All someone had to do was pass me the ball – or rather all I had to do was get on the court and fight tenaciously for it. Manifestation wasn’t how I would have described it in my teens, but it’s clearly what it is. Seeing it blossom powerfully through the lens of another helped me understand how to better harness that power. All my life, I had been trying to visualize the future with my eyes closed. I only used my ears.
Speak what you seek until you see what you say. That’s the creed, that’s the mantra, that’s the belief.
Rohan’s closing meditation
GUNATILLAKE: We’ve reached the end of Larry’s story.
While the idea of visualizing future events in order to support their coming about is not so much a part of the mindfulness tradition, there is a related idea: manifesting qualities.
No matter how you approach meditation, a good way of understanding what it’s all about is that it’s about growing qualities: qualities of mind and qualities of heart. Concentration, kindness, self-awareness, balance in times of difficulty and challenge – they’re all qualities we can manifest in ourselves. And the best way to do that is not to imagine them in our future but to actually realize them in our present.
So if you dream of being an amazing, kind, compassionate person but that feels far away, the way to get there is by being kind now, in whatever way you can. If being calm under pressure or not being pushed around by your own negative thinking is the future you want to manifest, then see what you can do to be like that now.
Steadiness, joy, sensitivity, presence with others – these are natural qualities we all have. And if we want to build them up, all we need to do is practice them, to work on those muscles, to reinforce those neural pathways. It’s not magic. It’s training. And we can do some now if you like.

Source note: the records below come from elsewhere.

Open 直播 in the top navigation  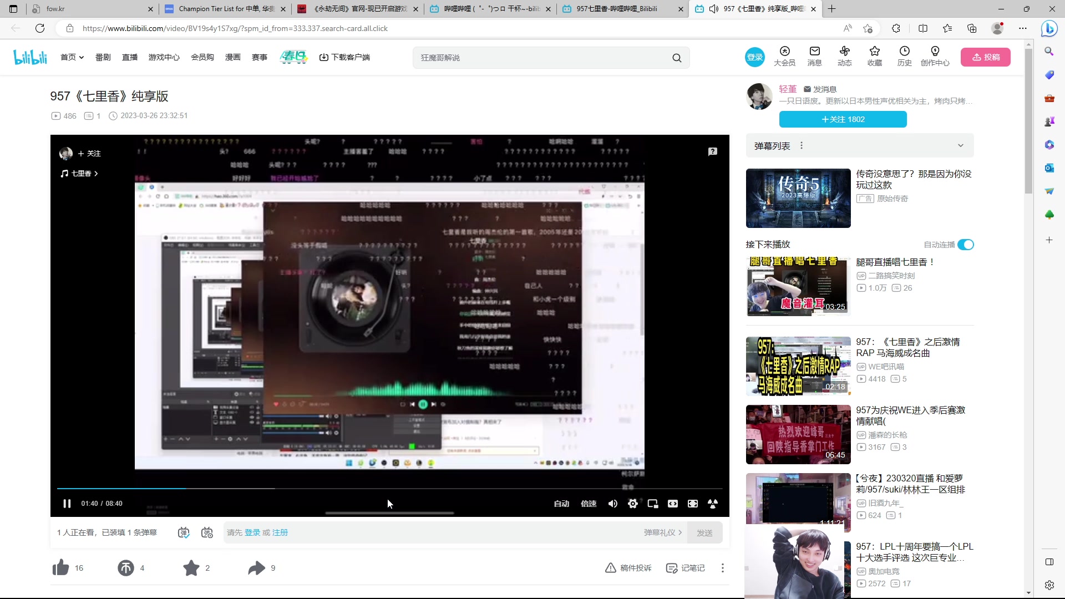click(x=130, y=57)
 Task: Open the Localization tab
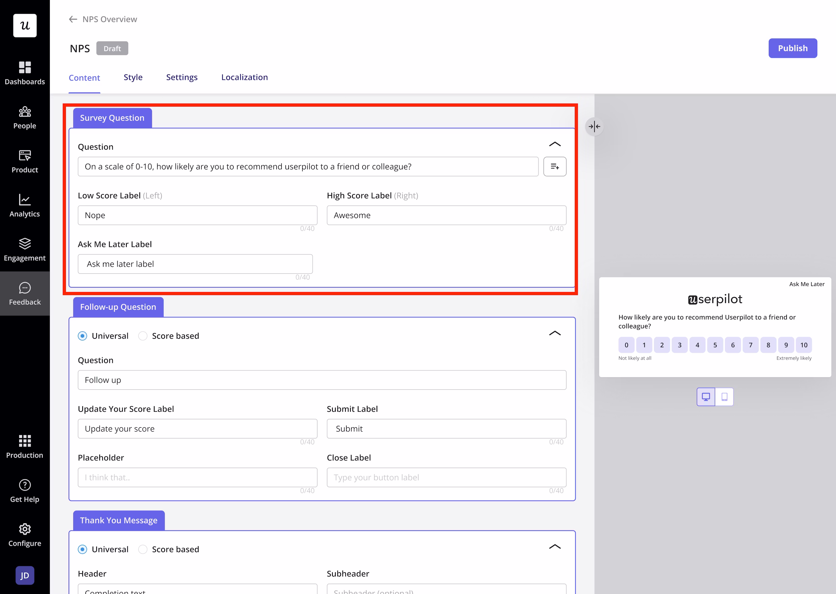244,77
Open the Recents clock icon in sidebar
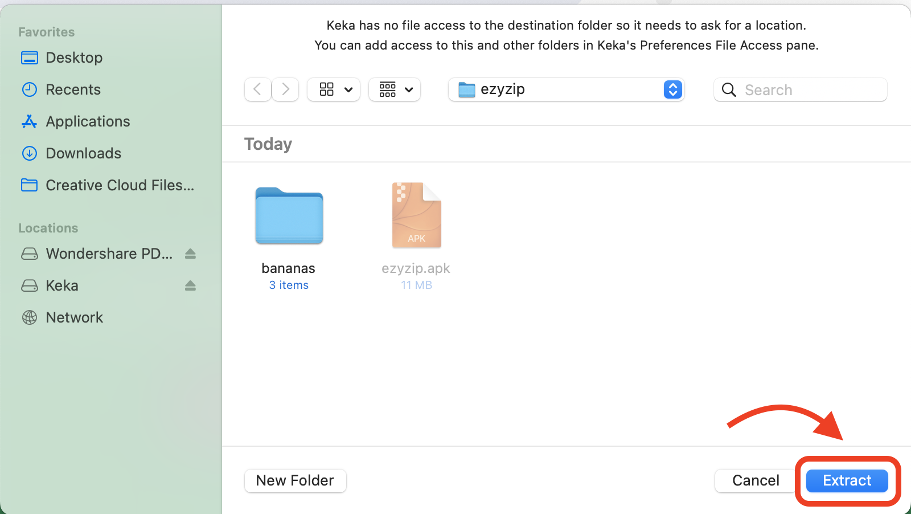This screenshot has width=911, height=514. click(73, 89)
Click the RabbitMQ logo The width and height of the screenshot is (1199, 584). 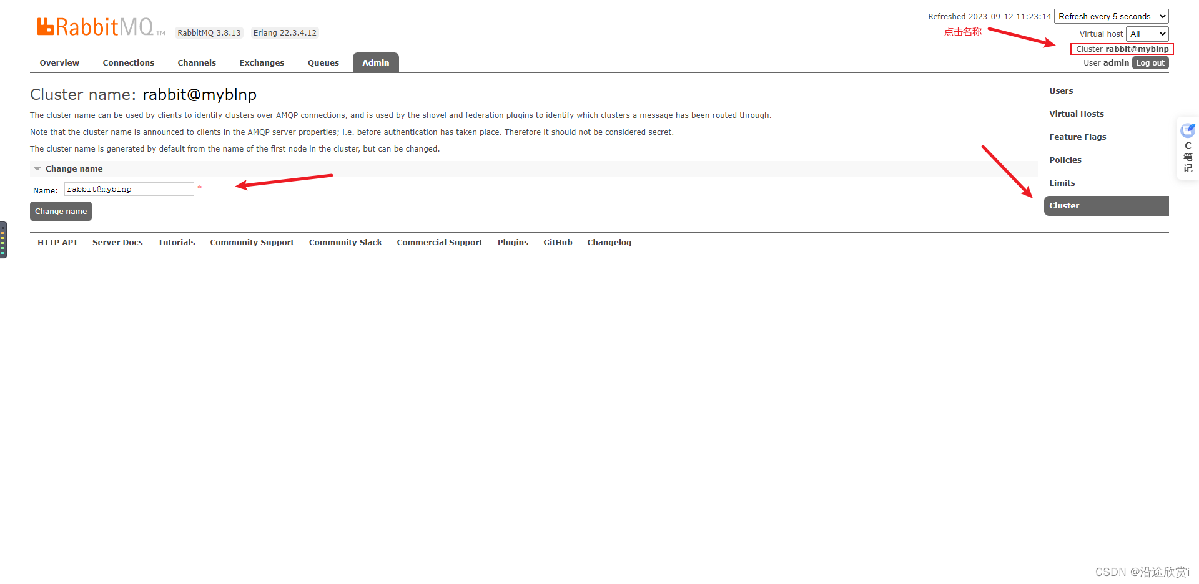point(97,25)
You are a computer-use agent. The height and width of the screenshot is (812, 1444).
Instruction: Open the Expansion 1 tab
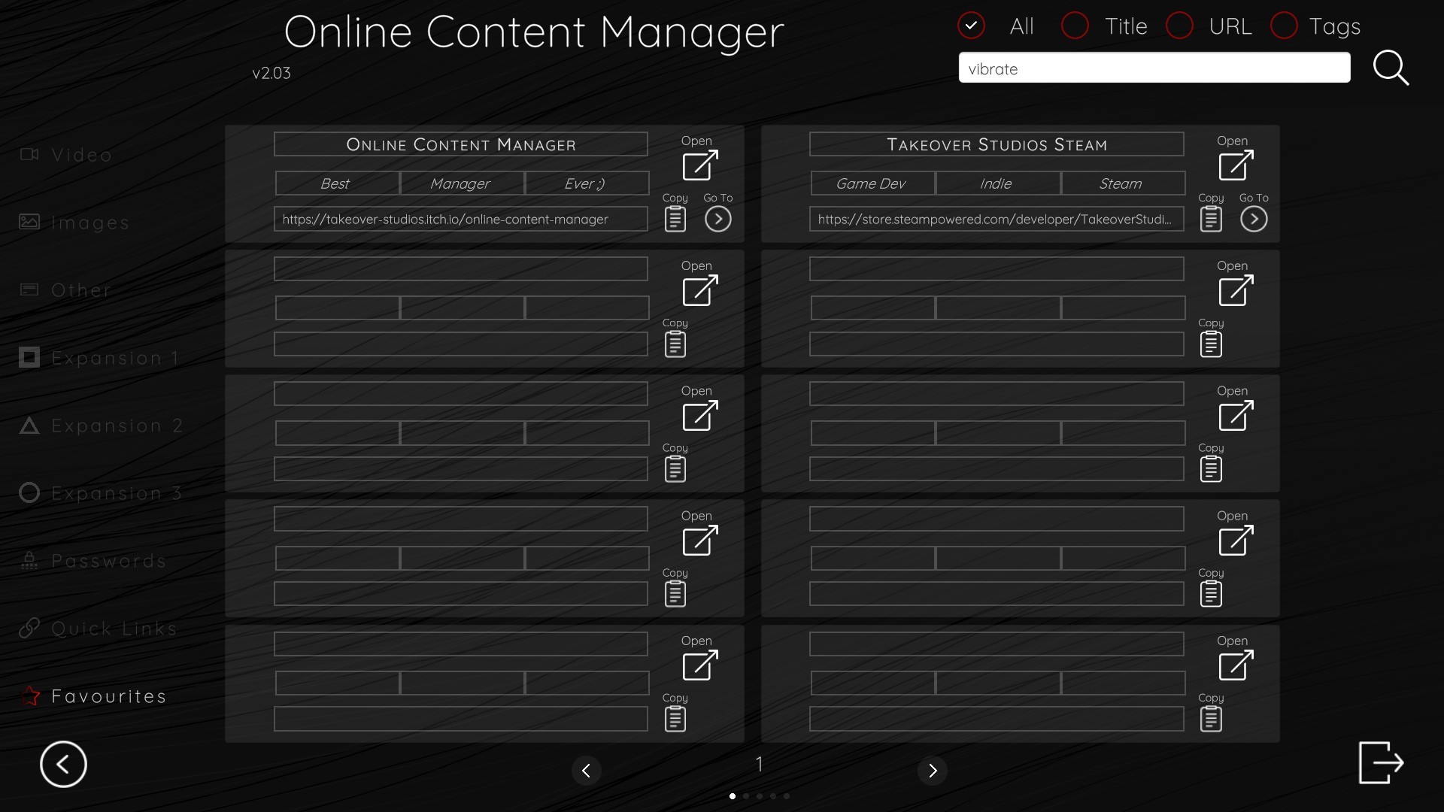(114, 357)
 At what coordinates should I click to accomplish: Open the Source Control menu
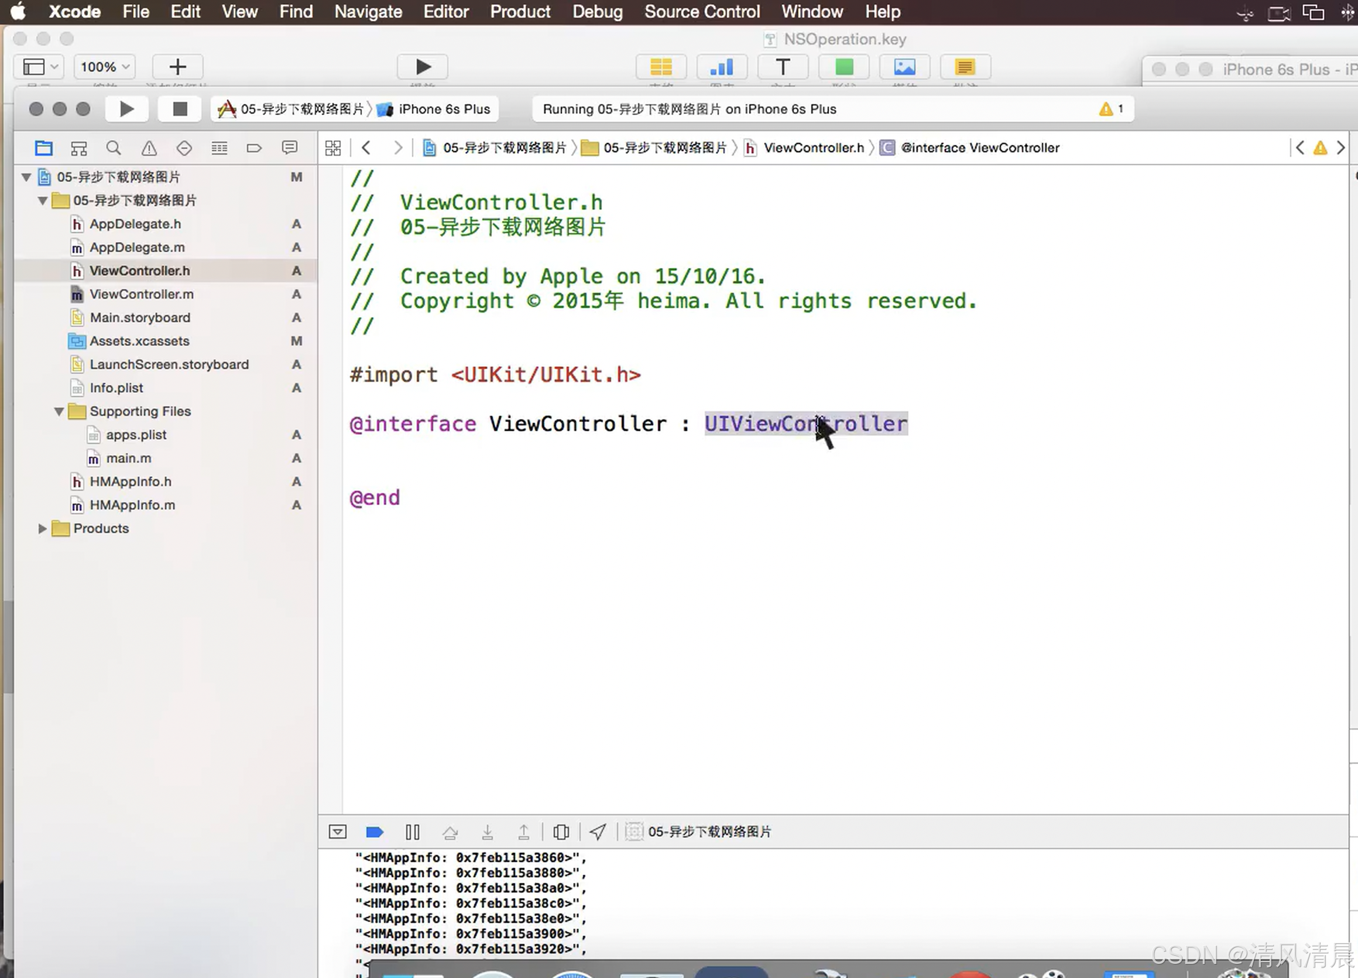702,11
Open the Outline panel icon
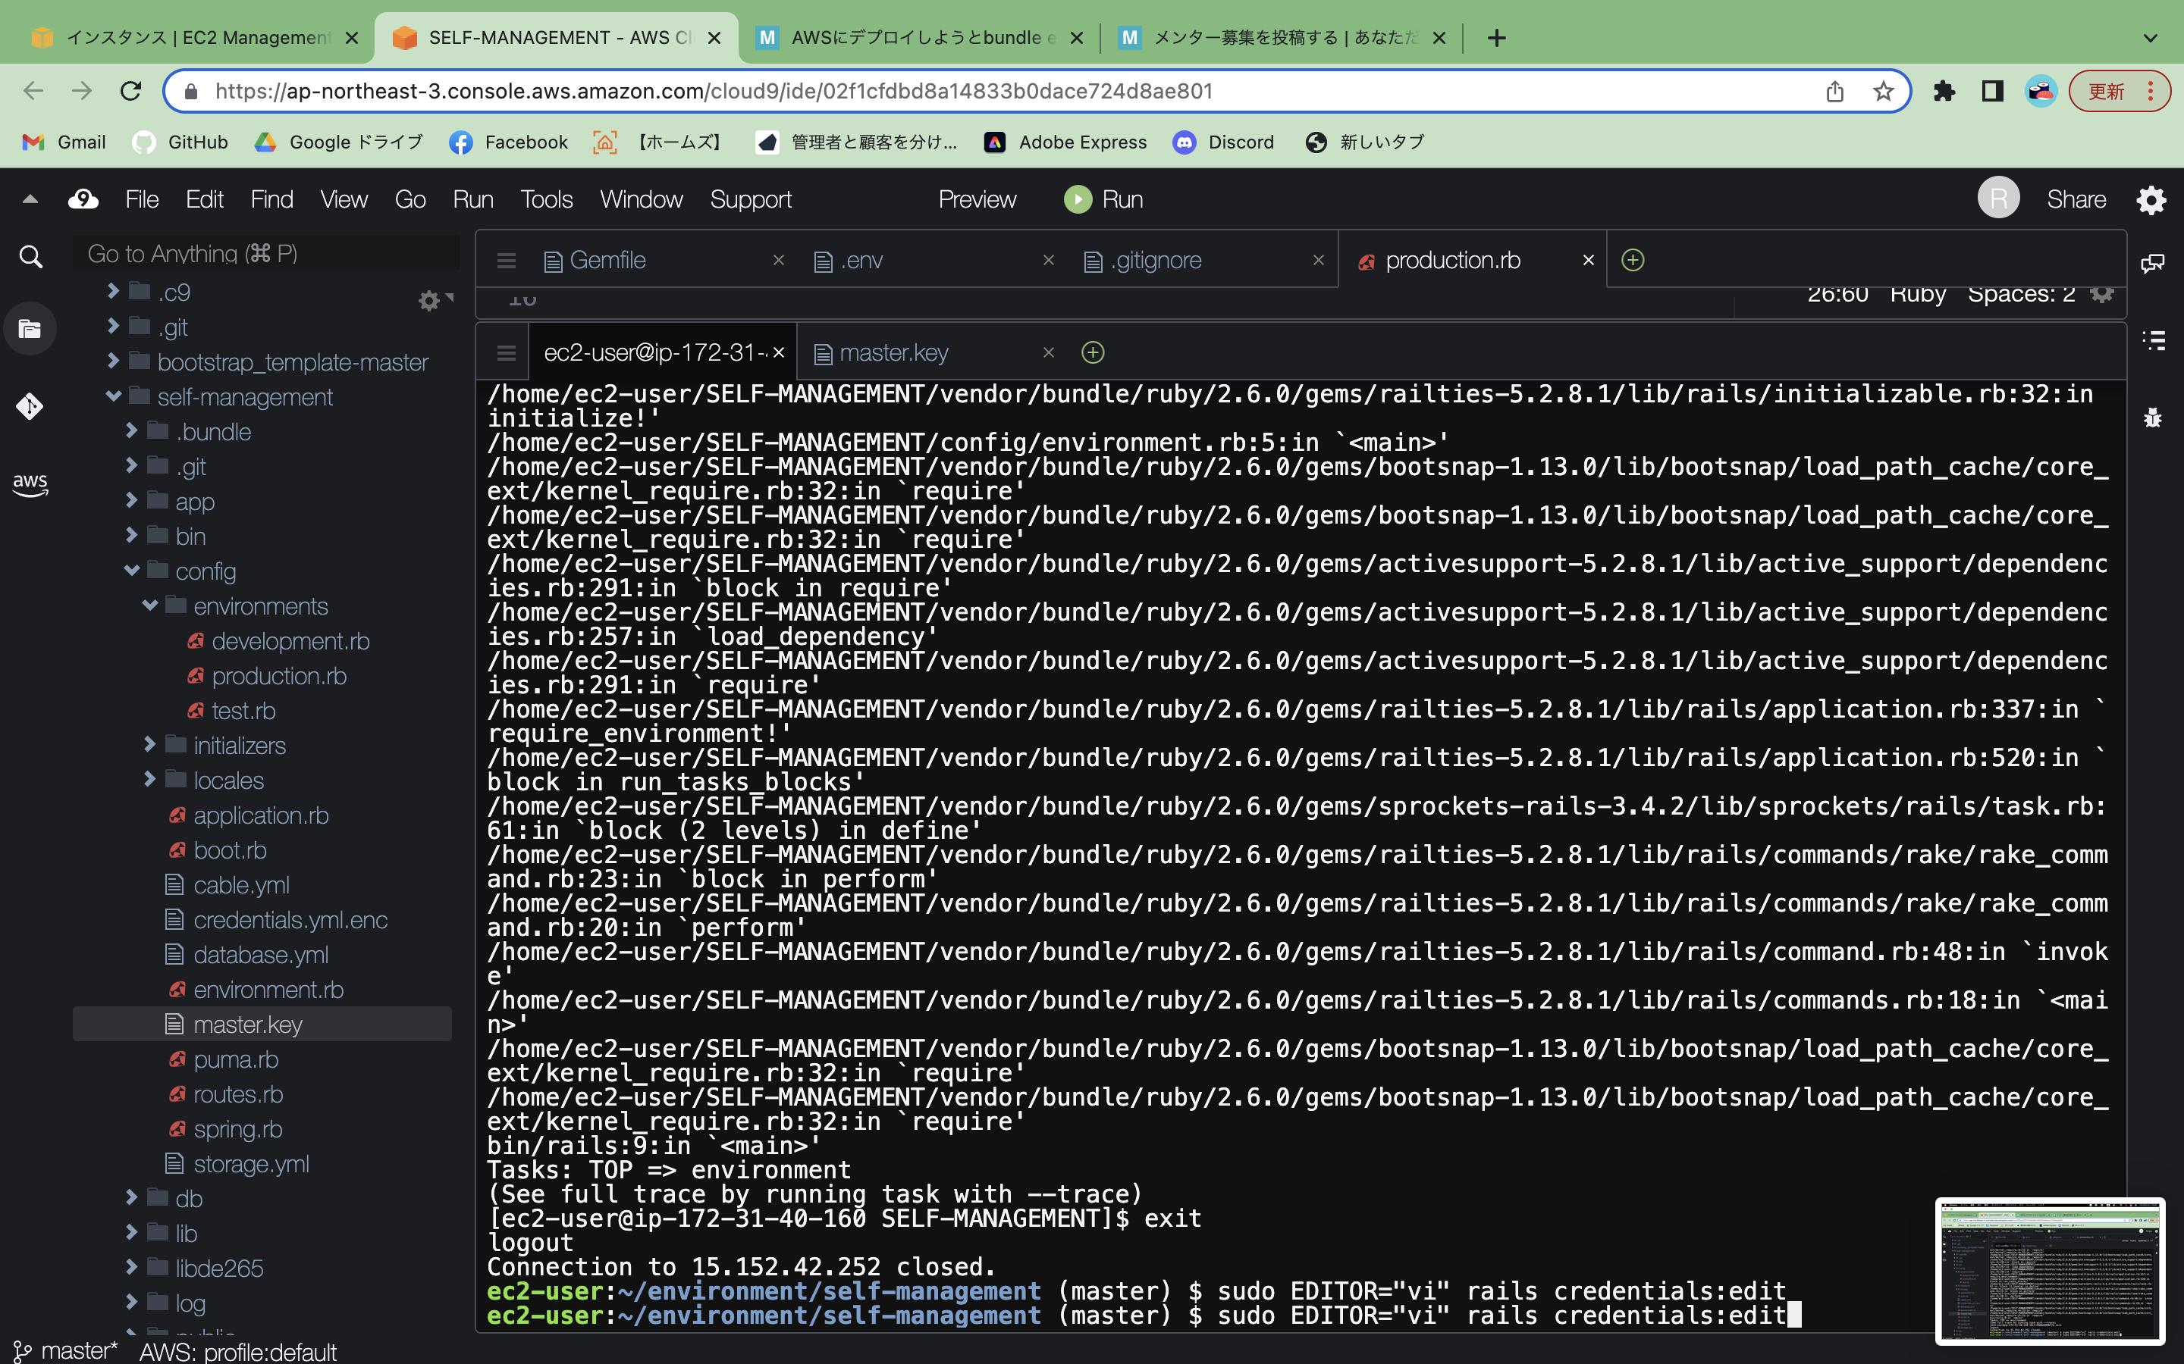This screenshot has width=2184, height=1364. (x=2152, y=340)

Letting your body be however it is.
Encouraging relaxation. Relaxing any tension in your face, your hands, your belly.
Letting your mind be however it is.
Encouraging letting go. Watching any thoughts and ideas come up and drift away. No real need to get tangled up in them or give them any solidity.
Breathing.
Breathing.
And let’s start with calm.
We may tell ourselves the story that we’re not calm at all, that our minds are all over the place, flitting from one thing to another. Let go of any stories like that for now and let’s manifest calm.
The calmest, most balanced person in the world is only ever just calm in the moment. So let’s be that person and be calm in this moment.
Letting your awareness drop into the sensations where your body contacts the ground. Simple, steady. The breath, long and steady.
Watching any thoughts that come up on the screen of the mind. Watching them, knowing them, but not getting caught up in them.
Manifesting calm. Manifesting calm by being calm.
Now let’s try sensitivity.
The quality of moving through life with subtlety and depth.
The most sensitive person is sensitive now.
So let’s be that person.
Starting by switching through our senses, noticing what’s most obvious through each of our sense doors.
Noticing the physical sense, what is most prominent.
Noticing sight, any objects which come to your attention.
Noticing hearing, sounds that arise and sounds that fall away.
Noticing tastes and smell if there’s anything here, or if it’s quite neutral.
Noticing thinking, watching thoughts and leaving them alone.
Another aspect of sensitivity is subtlety. So as before, asking yourself the question: What is the furthest sound you can hear right now?
Letting your mind be open. And subtle. And sensitive.
We all have these qualities within us. We just have to manifest them. To make them real. But ultimately you just have to be that person, moment by moment. Starting now.